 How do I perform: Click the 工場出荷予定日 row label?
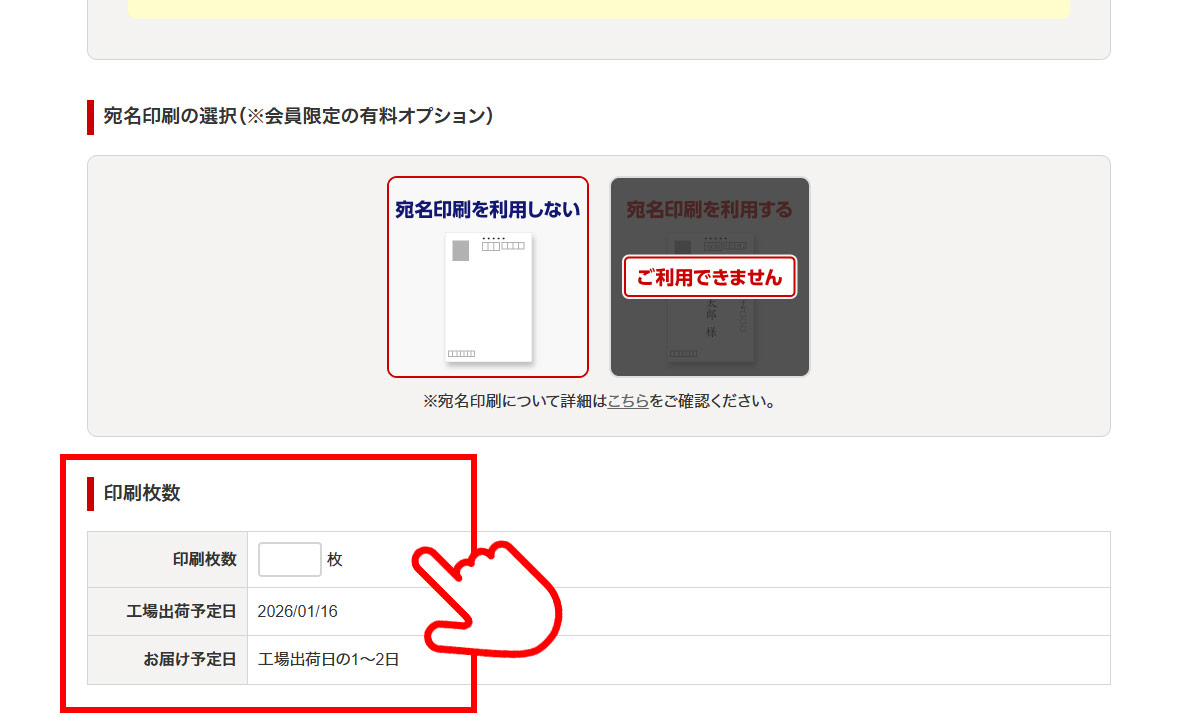[181, 611]
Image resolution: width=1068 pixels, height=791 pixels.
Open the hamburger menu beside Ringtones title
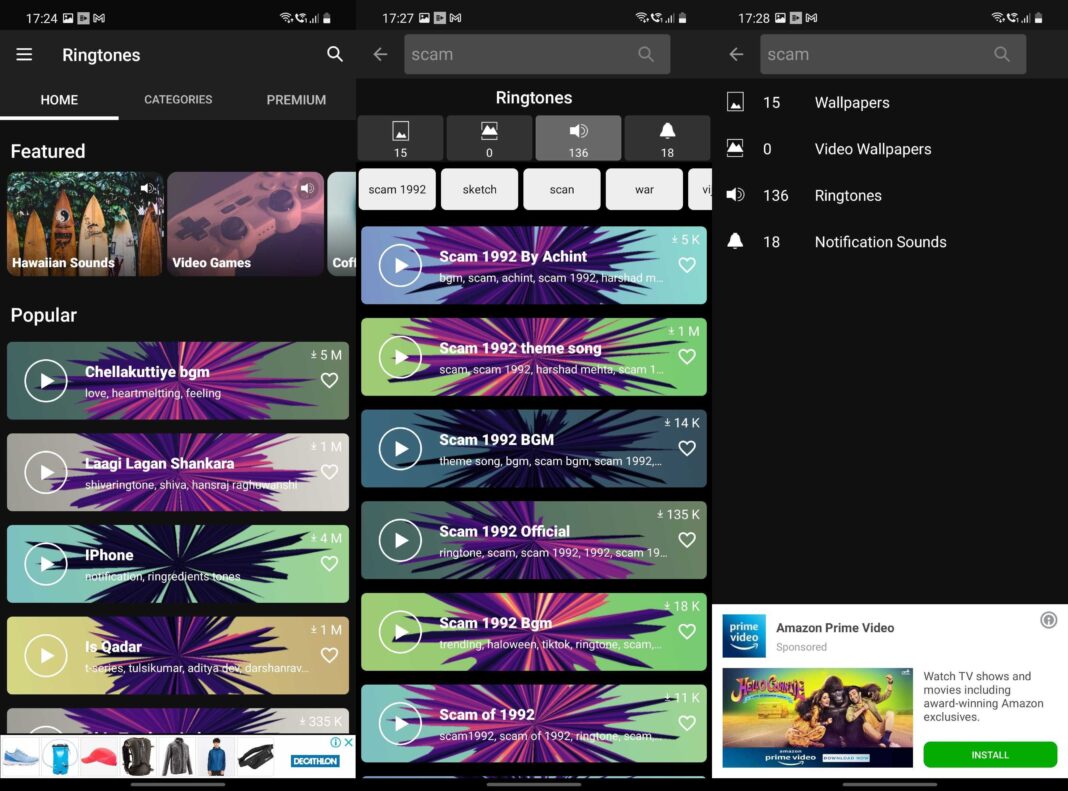coord(24,55)
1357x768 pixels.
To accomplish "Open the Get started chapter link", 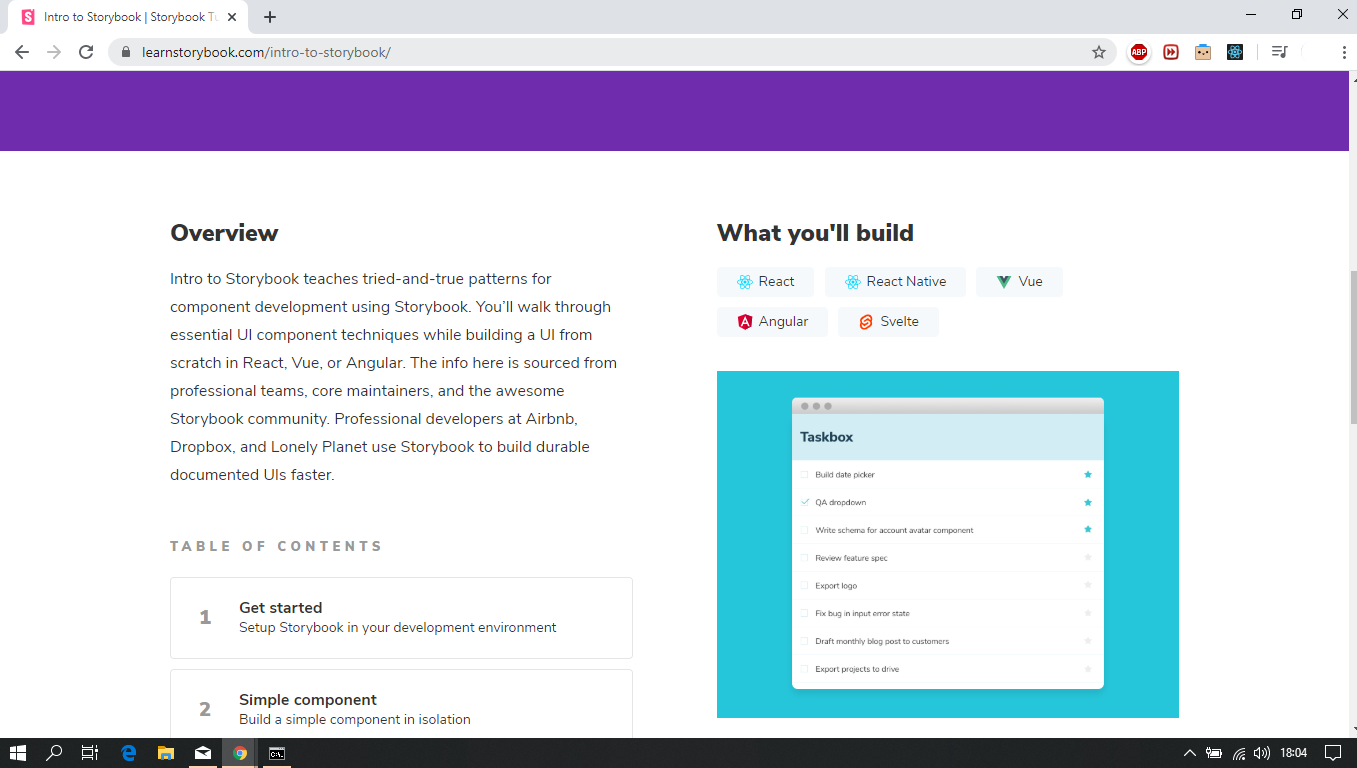I will 280,607.
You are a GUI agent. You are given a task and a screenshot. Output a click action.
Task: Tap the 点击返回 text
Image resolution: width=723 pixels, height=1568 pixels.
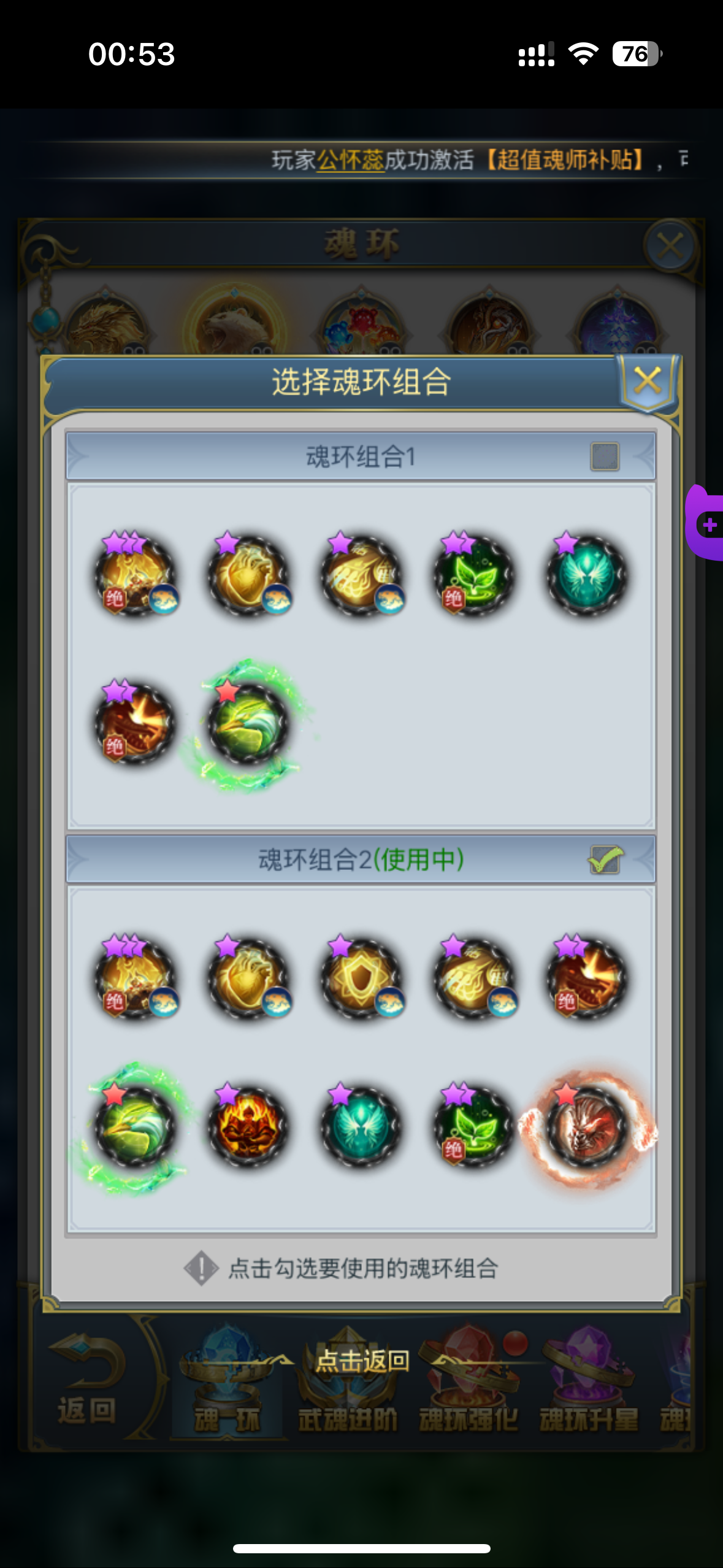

■ Description of the task ■
Return exactly the lines that begin with the one containing "Task: Tap the 点击返回 text" and end with the final line of the data above; include no pictures.

■ Your response ■
Task: Tap the 点击返回 text
Image resolution: width=723 pixels, height=1568 pixels.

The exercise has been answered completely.